Короткий опис (реферат):
Mast cells (MCs), originating from hematopoietic stem cells, play a pivotal role in the development of numerous allergic and non-allergic diseases. Upon interaction with allergens, they become activated, leading to degranulation and the release of various inflammatory mediators that initiate an acute inflammatory response. Beyond allergopathology, MCs are implicated in the pathogenesis of a broad spectrum of conditions, including malignancies, arthritis, ischemic heart disease, osteoporosis, and other chronic inflammatory or systemic conditions. In recent years, our understanding of the role of MCs and disorders linked to their dysfunction has deepened significantly. It has been established that some of these conditions have a genetic basis, notably the KIT D816V mutation, which enhances MC functional activity and is associated with clonal diseases such as cutaneous and systemic astocytosis (including indolent, smoldering, and aggressive forms) as well as syndromes of clonal or monoclonal MC activation.

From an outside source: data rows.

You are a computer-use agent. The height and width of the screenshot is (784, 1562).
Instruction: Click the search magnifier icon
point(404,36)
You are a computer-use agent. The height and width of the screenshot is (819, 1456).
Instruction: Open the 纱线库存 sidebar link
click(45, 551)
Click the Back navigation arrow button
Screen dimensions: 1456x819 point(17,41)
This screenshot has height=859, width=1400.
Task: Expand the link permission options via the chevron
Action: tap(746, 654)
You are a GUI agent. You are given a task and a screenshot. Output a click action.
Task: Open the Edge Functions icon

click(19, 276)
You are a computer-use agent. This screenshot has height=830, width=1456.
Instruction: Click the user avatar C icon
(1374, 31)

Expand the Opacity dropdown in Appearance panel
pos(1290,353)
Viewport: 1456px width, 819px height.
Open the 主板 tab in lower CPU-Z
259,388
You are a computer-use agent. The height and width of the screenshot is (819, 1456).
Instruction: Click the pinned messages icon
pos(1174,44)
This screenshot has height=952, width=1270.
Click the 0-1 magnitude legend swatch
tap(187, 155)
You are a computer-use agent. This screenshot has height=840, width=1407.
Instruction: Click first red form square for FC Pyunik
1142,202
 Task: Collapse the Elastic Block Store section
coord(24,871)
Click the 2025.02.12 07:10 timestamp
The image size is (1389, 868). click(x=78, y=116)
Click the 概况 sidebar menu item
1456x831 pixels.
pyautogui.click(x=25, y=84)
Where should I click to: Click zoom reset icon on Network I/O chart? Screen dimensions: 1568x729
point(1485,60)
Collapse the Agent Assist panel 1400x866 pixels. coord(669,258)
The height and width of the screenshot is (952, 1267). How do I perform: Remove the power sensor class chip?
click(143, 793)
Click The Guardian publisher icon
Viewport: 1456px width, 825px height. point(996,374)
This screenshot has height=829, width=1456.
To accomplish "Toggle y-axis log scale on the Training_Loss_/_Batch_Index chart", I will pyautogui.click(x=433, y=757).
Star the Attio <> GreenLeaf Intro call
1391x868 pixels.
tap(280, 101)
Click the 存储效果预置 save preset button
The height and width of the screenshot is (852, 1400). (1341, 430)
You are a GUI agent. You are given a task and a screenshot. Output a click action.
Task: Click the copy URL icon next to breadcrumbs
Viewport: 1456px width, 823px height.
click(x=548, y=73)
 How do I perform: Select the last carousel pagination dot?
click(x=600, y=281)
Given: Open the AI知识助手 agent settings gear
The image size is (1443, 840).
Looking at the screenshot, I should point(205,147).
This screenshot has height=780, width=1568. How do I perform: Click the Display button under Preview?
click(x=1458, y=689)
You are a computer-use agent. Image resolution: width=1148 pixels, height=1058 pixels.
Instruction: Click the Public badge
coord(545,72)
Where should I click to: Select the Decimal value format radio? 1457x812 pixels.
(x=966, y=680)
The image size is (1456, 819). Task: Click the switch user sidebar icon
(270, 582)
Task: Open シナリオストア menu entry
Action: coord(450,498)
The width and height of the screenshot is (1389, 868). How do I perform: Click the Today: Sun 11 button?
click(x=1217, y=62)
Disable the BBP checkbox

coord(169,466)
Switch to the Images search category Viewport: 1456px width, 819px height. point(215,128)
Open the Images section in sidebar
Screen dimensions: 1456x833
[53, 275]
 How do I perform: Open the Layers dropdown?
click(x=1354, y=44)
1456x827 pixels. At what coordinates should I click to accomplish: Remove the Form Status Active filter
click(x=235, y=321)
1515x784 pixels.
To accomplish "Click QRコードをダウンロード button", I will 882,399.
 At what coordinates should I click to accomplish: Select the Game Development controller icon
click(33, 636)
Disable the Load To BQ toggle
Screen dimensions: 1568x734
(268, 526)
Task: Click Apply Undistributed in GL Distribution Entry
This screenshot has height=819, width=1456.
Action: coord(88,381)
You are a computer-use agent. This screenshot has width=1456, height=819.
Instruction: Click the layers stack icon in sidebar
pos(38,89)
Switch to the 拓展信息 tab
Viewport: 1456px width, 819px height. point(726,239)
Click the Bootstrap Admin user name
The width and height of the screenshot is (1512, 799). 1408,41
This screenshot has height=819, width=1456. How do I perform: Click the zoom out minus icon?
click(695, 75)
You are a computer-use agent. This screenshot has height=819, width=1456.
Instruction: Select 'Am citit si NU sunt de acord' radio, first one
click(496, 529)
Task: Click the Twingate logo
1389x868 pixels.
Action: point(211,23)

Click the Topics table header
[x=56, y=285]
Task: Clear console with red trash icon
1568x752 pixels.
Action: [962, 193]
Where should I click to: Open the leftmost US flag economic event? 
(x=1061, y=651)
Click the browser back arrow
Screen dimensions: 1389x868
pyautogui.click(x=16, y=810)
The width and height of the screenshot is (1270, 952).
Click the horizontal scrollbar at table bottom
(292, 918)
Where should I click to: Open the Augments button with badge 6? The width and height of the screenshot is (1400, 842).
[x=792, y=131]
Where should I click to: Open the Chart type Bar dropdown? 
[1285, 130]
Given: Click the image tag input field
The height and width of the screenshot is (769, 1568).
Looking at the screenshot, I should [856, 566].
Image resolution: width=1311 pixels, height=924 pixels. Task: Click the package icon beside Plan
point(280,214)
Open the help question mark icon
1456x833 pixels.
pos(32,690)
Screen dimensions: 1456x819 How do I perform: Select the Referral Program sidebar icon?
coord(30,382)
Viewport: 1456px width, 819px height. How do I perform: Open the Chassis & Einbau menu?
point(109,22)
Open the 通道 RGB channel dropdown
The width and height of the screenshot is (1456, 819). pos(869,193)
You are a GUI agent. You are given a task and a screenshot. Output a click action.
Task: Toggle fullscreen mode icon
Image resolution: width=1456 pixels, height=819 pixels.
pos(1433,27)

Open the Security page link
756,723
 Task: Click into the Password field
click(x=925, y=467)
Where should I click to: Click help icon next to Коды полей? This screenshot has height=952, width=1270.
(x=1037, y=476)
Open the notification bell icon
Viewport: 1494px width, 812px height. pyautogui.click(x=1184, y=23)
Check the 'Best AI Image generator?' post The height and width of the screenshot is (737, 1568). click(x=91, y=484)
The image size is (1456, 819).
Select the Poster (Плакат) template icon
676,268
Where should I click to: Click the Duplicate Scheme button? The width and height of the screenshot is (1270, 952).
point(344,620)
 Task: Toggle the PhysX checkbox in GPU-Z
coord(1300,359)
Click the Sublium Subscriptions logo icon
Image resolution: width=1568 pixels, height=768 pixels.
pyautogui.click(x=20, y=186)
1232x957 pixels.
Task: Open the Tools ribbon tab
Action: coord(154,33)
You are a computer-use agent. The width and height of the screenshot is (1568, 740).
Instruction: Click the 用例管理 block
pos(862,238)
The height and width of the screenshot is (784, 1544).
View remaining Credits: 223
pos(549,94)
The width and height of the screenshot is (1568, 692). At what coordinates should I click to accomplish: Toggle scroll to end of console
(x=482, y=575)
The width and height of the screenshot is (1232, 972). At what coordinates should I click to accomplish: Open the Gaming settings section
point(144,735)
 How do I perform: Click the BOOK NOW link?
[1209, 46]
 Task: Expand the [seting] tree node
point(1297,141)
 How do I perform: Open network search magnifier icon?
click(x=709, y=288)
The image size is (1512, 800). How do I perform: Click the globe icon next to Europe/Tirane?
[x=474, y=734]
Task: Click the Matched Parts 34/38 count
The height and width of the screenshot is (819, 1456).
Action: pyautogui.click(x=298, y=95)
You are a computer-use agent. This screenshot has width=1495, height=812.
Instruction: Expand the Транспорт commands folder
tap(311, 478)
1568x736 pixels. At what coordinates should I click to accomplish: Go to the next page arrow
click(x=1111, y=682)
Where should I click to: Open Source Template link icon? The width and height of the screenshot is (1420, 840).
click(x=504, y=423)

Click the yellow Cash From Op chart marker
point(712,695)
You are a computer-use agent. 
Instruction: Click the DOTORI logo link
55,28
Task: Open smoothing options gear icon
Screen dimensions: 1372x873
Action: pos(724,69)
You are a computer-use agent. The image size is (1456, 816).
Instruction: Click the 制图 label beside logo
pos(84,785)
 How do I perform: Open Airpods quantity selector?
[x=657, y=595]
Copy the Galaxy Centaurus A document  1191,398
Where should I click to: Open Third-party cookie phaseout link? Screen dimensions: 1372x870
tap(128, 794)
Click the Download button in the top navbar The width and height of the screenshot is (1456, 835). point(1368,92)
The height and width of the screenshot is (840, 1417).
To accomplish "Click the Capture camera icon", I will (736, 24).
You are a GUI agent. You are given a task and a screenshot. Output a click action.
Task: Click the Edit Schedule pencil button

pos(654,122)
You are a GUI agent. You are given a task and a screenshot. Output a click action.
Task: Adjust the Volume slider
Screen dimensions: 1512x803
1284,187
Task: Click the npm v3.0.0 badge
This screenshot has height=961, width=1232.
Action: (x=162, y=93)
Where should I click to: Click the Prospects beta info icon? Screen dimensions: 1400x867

Additionally, MC activation can be secondary, occurring in response to allergic, inflammatory, or paraneoplastic processes. In certain cases, the mechanisms of this activation remain unclear, classifying these conditions as idiopathic. Furthermore, there exists a hereditary genetic syndrome — hereditary alpha-tryptasemia (HαT) – which increases the severity of allergic and anaphylactic
reactions and may coexist with both clonal and non-clonal MC disorders, forming complex hybrid clinical manifestations. The aim of this publication was to analyze existing data from scientific literature on MCs associated diseases. We aimed to detail the contemporary classification of these disorders, highlight relevant genetic defects, and outline diagnostic and targeted therapy
approaches that may improve the management of affected patients.